Just when you thought every possible conspiracy theory had been exhausted by The X-Files or The Da Vinci Code. along comes The Men Who Stare at Goats. The first line of the book is, "This is a true story." True or not, it is quite astonishing. Author Jon Ronson writes a column about family life for London's Guardian newspaper and has made several acclaimed documentaries. The Men Who Stare at Goats is his bizarre quest into "the most whacked-out corners of George W. Bush's War on Terror," as he puts it. Ronson is inspired when a man who claims to be a former U.S. military psychic spy tells the journalist he has been reactivated following the 9-11 attack. Ronson decides to investigate. His research leads him to the U.S. Army's strange forays into extra-sensory perception and telepathy, which apparently included efforts to kill barnyard animals with nothing more than thought. Ronson meets one ex-Army employee who claims to have killed a goat and his pet hamster by staring at them for prolonged periods of time. Like Ronson's original source, this man also says he has been reactivated for deployment to the Middle East.

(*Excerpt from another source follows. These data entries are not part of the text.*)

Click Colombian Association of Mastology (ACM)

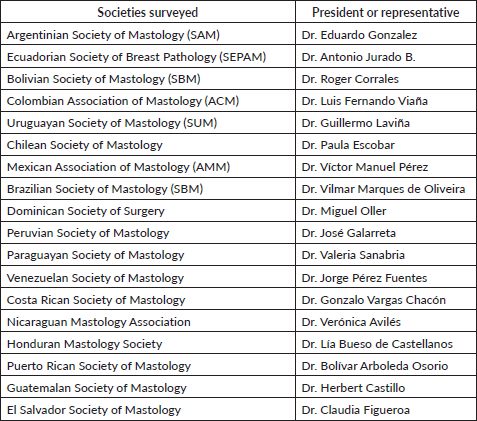click(123, 101)
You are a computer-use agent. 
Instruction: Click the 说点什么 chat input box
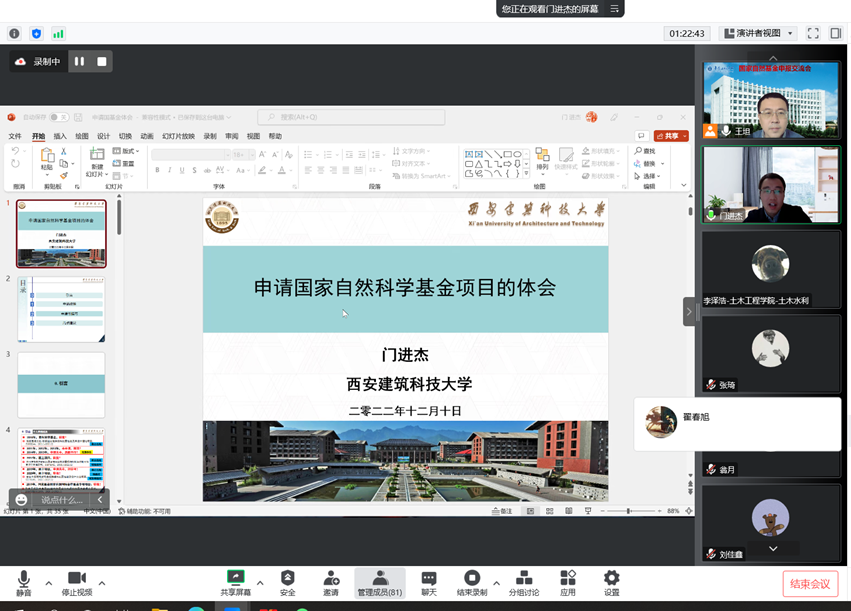point(61,500)
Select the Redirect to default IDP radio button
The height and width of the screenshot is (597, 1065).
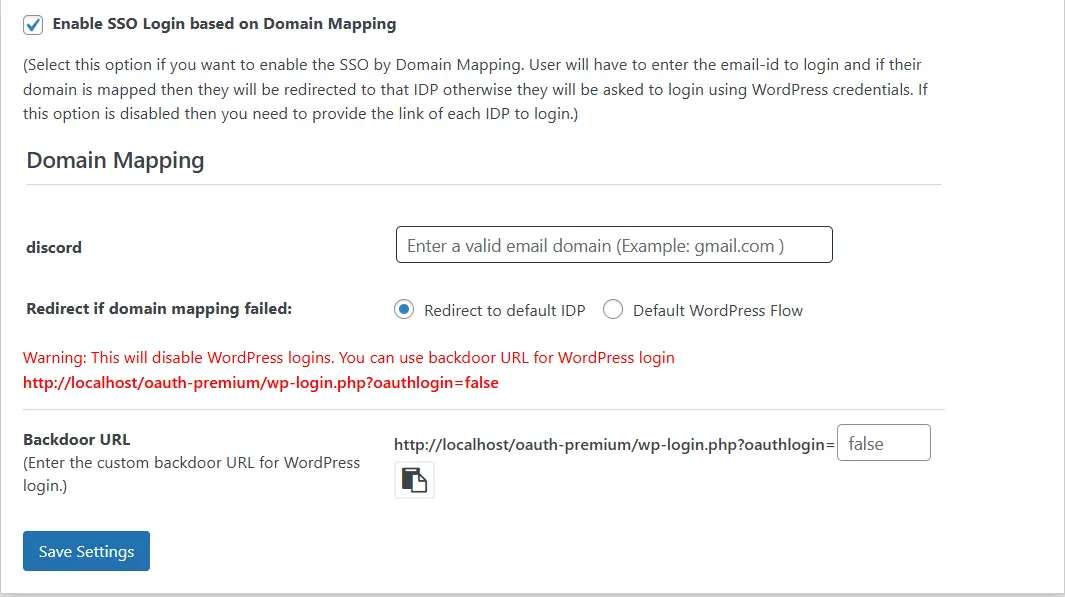pos(404,309)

Ronson's finely written book strikes a perfect balance between curiosity, incredulity, and humor. His characters are each more bizarre than the last, and Ronson does a wonderful job of depicting the colorful quirks they reveal in their often-comical meetings. Through a charming guile, he manages to elicit many strange and amazing revelations. Ronson meets a general who is frustrated in his frequent attempts to walk through walls. One source says the U.S. military has deployed psychic assassins to the Middle East to hunt down Al Qaeda suspects. Entertaining and disturbing. --Alex Roslin
Bizarre military history: In 1979, a crack commando unit was established by the most gifted minds within the U.S. Army. Defying all known laws of physics and accepted military practice, they believed that a soldier could adopt the cloak of invisibility, pass cleanly through walls, and—perhaps most chillingly—kill goats just by staring at them. They were the First Earth Battalion, entrusted with defending America from all known adversaries. And they really weren’t joking. What’s more, they’re back—and they’re fighting the War on Terror.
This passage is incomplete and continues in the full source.